### SHORT EXERCISE
Count the lines in the records that contain the word "Task", and reply with only that number.

### ROWS
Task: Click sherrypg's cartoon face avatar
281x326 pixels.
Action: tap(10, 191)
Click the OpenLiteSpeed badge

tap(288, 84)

...

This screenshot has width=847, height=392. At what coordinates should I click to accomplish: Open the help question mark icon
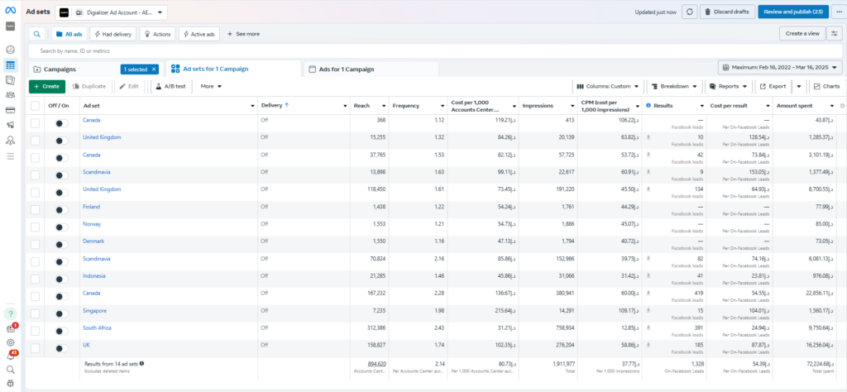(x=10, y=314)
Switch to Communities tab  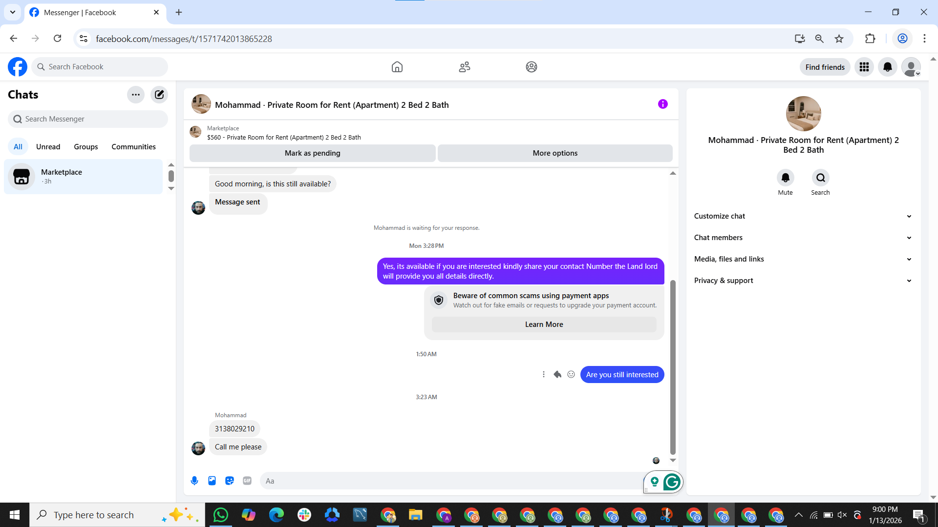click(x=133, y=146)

---

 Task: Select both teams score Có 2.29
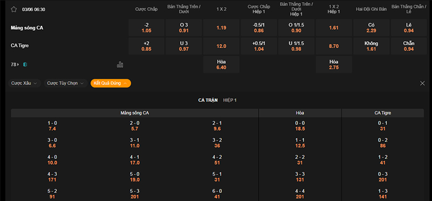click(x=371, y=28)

### RESPONSE FOR THIS EXERCISE
2